*** Begin section ***
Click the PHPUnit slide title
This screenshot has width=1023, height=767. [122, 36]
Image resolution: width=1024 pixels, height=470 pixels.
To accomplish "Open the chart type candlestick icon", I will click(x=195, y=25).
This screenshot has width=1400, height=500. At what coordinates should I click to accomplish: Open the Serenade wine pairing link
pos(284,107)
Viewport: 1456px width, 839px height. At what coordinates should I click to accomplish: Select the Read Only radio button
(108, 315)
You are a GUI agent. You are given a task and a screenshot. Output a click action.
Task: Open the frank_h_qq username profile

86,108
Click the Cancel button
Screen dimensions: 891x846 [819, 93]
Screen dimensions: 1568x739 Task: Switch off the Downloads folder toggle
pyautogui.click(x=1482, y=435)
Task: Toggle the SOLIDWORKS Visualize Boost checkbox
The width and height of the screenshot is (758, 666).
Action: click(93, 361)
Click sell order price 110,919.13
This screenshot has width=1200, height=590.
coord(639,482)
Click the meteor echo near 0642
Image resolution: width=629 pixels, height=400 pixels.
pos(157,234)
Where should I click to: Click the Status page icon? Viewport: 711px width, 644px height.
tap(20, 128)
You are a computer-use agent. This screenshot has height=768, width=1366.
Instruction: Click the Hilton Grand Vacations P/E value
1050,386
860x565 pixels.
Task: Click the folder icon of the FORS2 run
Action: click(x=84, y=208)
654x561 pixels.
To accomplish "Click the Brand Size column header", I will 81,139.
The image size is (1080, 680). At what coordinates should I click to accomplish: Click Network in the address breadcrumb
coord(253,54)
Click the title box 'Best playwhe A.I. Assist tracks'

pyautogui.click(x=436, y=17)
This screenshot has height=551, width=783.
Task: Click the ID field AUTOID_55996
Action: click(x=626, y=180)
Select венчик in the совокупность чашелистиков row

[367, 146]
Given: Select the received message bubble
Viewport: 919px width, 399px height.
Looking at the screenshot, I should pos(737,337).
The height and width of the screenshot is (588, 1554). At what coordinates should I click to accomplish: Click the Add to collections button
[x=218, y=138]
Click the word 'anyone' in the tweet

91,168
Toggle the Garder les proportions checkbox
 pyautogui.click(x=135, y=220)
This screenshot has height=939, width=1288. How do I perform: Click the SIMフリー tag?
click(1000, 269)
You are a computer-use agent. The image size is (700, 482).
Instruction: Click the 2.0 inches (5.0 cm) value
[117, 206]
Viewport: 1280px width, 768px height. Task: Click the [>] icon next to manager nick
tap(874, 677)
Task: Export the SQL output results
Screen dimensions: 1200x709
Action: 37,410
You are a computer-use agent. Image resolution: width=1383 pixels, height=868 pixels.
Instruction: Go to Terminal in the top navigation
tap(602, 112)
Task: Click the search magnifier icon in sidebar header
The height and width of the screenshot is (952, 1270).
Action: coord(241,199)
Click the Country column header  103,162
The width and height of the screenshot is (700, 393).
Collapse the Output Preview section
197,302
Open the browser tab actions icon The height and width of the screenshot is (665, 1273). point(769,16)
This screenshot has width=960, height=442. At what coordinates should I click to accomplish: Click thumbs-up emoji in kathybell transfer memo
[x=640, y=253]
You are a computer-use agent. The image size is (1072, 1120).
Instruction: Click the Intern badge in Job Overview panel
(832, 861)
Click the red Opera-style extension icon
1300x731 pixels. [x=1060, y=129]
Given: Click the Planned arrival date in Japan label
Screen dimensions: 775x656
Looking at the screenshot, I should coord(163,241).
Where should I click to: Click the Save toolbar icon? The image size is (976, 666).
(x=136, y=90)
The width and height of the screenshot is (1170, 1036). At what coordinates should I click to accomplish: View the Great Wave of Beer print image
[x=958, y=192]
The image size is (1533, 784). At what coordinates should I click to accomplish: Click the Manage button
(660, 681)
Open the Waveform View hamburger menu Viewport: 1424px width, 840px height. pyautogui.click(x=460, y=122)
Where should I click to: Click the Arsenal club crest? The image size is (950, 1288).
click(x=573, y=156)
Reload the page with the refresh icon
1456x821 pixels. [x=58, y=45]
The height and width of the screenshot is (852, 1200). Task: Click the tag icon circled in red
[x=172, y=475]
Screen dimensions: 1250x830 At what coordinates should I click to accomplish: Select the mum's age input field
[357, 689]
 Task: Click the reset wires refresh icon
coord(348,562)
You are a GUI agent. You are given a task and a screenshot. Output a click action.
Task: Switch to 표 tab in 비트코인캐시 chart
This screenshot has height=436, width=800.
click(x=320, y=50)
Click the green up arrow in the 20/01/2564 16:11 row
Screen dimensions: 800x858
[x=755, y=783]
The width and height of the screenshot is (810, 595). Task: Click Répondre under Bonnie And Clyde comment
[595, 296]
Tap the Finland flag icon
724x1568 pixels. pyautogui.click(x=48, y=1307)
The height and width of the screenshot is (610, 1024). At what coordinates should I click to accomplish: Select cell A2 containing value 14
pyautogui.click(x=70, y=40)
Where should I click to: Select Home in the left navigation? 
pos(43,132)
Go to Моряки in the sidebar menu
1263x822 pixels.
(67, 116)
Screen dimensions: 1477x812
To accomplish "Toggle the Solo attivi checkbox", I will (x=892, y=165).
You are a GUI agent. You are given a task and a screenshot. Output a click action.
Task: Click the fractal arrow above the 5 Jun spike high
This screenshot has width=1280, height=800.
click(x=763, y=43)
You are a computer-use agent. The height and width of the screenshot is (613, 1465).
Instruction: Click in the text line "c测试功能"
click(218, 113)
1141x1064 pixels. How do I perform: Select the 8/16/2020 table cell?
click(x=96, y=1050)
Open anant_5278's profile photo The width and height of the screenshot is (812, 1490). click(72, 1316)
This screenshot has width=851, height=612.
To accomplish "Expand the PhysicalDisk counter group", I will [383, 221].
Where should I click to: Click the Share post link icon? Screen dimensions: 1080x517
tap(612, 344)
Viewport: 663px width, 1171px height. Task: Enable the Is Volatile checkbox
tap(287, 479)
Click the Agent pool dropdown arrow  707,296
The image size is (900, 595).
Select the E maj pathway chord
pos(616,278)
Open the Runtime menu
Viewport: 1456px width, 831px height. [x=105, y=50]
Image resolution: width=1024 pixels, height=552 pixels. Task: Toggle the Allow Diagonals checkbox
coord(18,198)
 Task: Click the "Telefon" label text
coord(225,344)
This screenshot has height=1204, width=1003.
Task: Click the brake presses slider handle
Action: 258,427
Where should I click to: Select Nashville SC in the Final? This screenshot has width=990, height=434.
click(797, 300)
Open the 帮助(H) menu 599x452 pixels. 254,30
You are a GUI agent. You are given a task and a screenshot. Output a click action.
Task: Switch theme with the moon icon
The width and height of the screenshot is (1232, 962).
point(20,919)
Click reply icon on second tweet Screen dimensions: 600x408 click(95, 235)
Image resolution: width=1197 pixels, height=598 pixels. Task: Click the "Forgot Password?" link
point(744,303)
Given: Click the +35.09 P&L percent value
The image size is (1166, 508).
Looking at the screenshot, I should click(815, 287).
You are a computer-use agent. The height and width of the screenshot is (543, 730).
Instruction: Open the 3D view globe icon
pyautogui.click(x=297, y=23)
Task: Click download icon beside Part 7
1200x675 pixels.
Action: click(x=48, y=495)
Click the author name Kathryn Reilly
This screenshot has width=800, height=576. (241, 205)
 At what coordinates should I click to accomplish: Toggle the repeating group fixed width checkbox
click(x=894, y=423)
*** End section ***
— Assigned task —
Start with the line above that contains "Viewport: 1456px width, 839px" and stop after the line that contains "You are a computer-use agent. This". Output those lines exactly, and only those.

— Answer section —
Viewport: 1456px width, 839px height. At what coordinates should I click to accomplish: Select the Read Only radio button
(108, 315)
You are a GUI agent. You are given a task and a screenshot. Output a click action.
Task: Open the frank_h_qq username profile

86,108
Click the Cancel button
Screen dimensions: 891x846 [819, 93]
Screen dimensions: 1568x739 Task: Switch off the Downloads folder toggle
pyautogui.click(x=1482, y=435)
Task: Toggle the SOLIDWORKS Visualize Boost checkbox
The width and height of the screenshot is (758, 666).
Action: click(93, 361)
Click sell order price 110,919.13
This screenshot has width=1200, height=590.
coord(639,482)
Click the meteor echo near 0642
Image resolution: width=629 pixels, height=400 pixels.
pos(157,234)
Where should I click to: Click the Status page icon? Viewport: 711px width, 644px height.
tap(20, 128)
You are a computer-use agent. This screenshot has height=768, width=1366.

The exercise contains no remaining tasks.